◆ **Task set**:
[1] From the article on Addlestone & Weybridge Town, print the passage starting at "- Dissolved: 1985;" and ending at "broader community identity.".
[2] According to the article on Addlestone & Weybridge Town, who formed Addlestone Football Club in April 1885?

[start of Reading passage]

Addlestone & Weybridge Town
- Full name: Addlestone & Weybridge Town Football Club
- Founded: 1885 (as Addlestone) 1980 (Addlestone & Weybridge Town)
- Dissolved: 1985; 41 years ago
- Ground: Liberty Lane, Addlestone (demolished)
- 1984–85: Southern Football League Southern Division, 8th
| Home colours |

= Addlestone & Weybridge Town F.C. =

English football club

Addlestone & Weybridge Town Football Club, was an association football club based in Addlestone, England. Originally known as Addlestone Football Club, the club adopted its current name in 1980, reflecting a broader community identity.

The senior team reached quarter-finals of FA Vase twice and the first round of FA Cup once, where they came back from 0–2 down at Brentford to force a 2–2 draw. They lost the replay 2–0.

In 1985, the club ceased due to financial difficulties and the greater success of rival clubs. The club played their last match on 27 April against Waterlooville. The team used to play in all-red kit.

==History==
Addlestone Football Club was formed in April 1885 by local football enthusiasts, Thomas Weeding and Frederick Darling. They played their games at Crockford Park. In early 1892 the club was suspended by the Surrey FA due to spectator hooliganism. In 1892–93 season the club won the Surrey Village Competition.
In 1895 the club had grown large enough to enter the North West Surrey League, also granting them entry into the Surrey Senior Cup where they were outclassed 9–0 by shorter-lived Weybridge. The best finish for the club in this league was third in season 1904–05. The year 1906 saw a mass walkout of the committee and an acute financial crisis almost ending the club — it disbanded for a short period of time. It reformed for season 1908–09 and joined Division Two of the Surrey Junior League.

After the First World War the club joined the Surrey Intermediate League. In 1922 the club finished runners up to Chertsey Town and appeared in the Surrey Senior Cup final the year after. That success encouraged the club to move into the Surrey Senior League for the 1924–25 season. For the first time the club entered the FA Amateur Cup, losing to local rivals Egham Town and the FA Cup, defeating Weybridge in their first match 4–0 but losing the next 6–1 to Thornycroft Athletic. A bottom-of-the-table finish in 1931 forced the club to rejoin the Surrey Intermediate League.

[end of Reading passage]
[start of Material shown]

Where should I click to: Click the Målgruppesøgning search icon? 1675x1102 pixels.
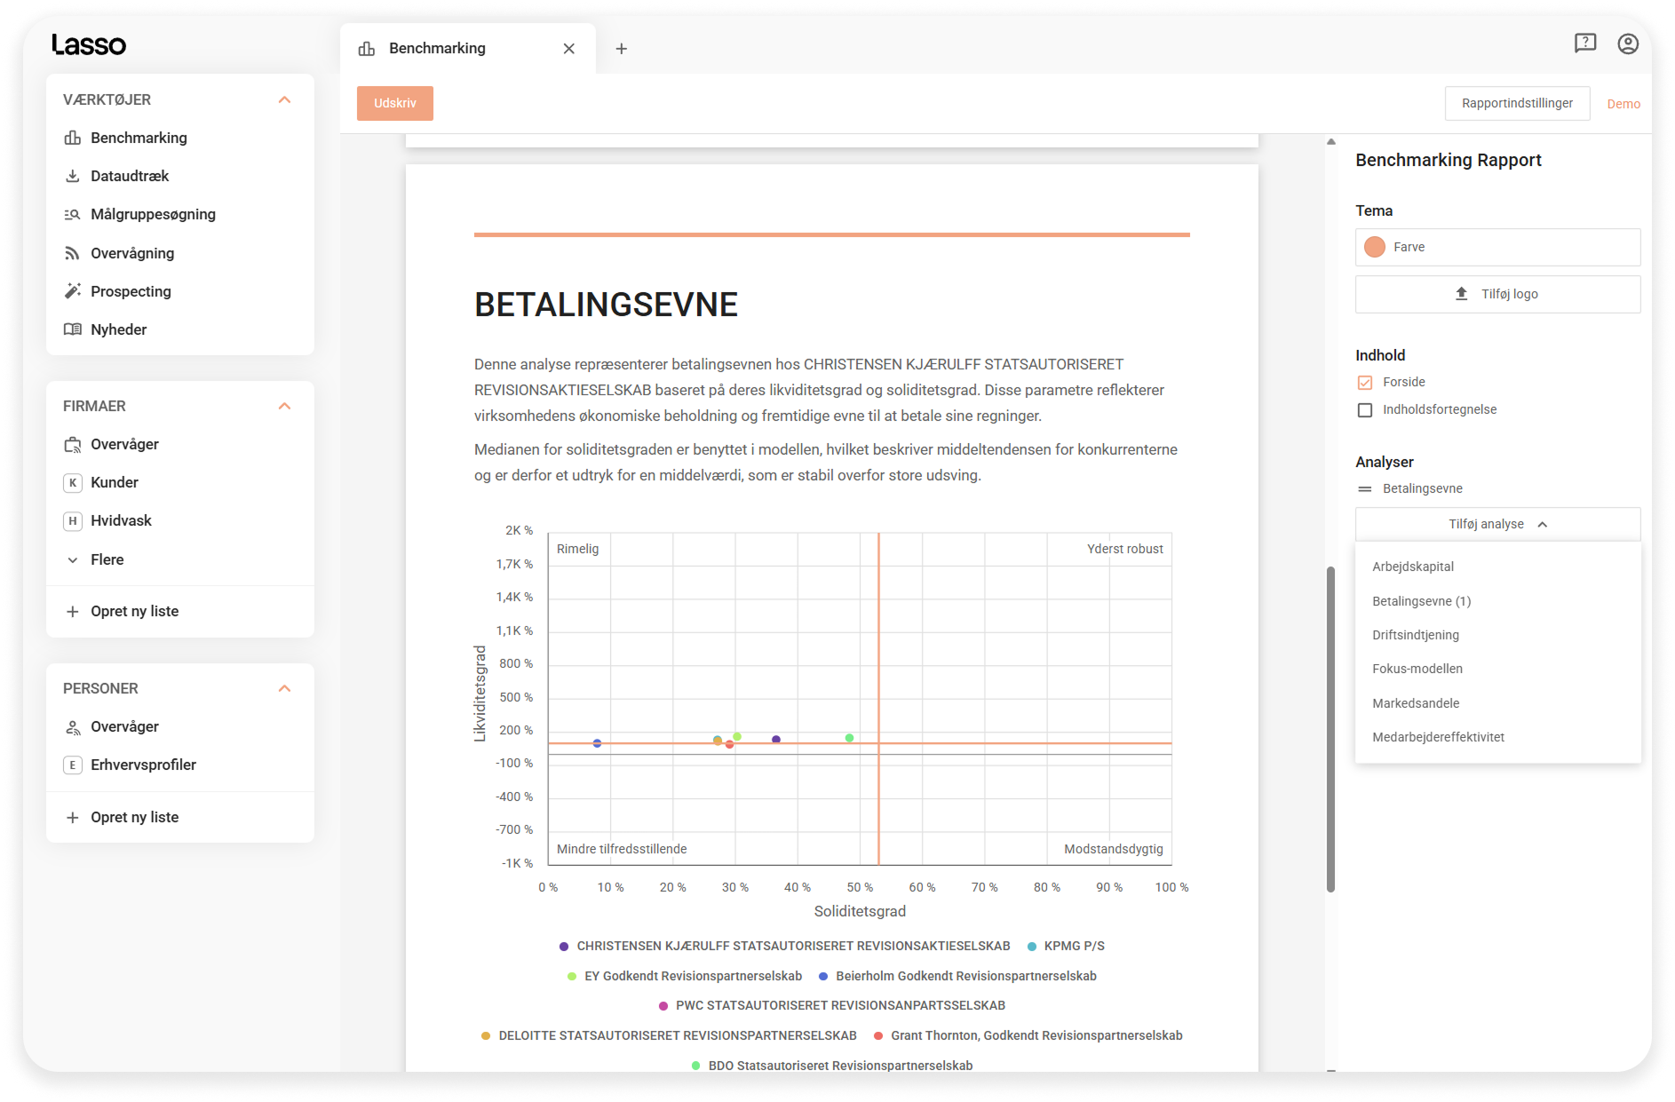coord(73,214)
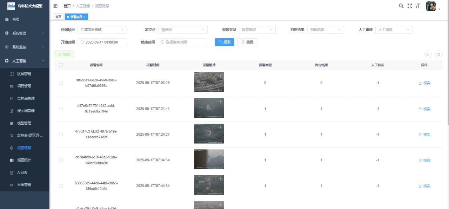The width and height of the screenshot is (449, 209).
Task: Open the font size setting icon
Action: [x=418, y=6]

[end of Material shown]

◆ **Results by task**:
[1]
- Dissolved: 1985; 41 years ago
- Ground: Liberty Lane, Addlestone (demolished)
- 1984–85: Southern Football League Southern Division, 8th
| Home colours |

= Addlestone & Weybridge Town F.C. =

English football club

Addlestone & Weybridge Town Football Club, was an association football club based in Addlestone, England. Originally known as Addlestone Football Club, the club adopted its current name in 1980, reflecting a broader community identity.

[2] Thomas Weeding and Frederick Darling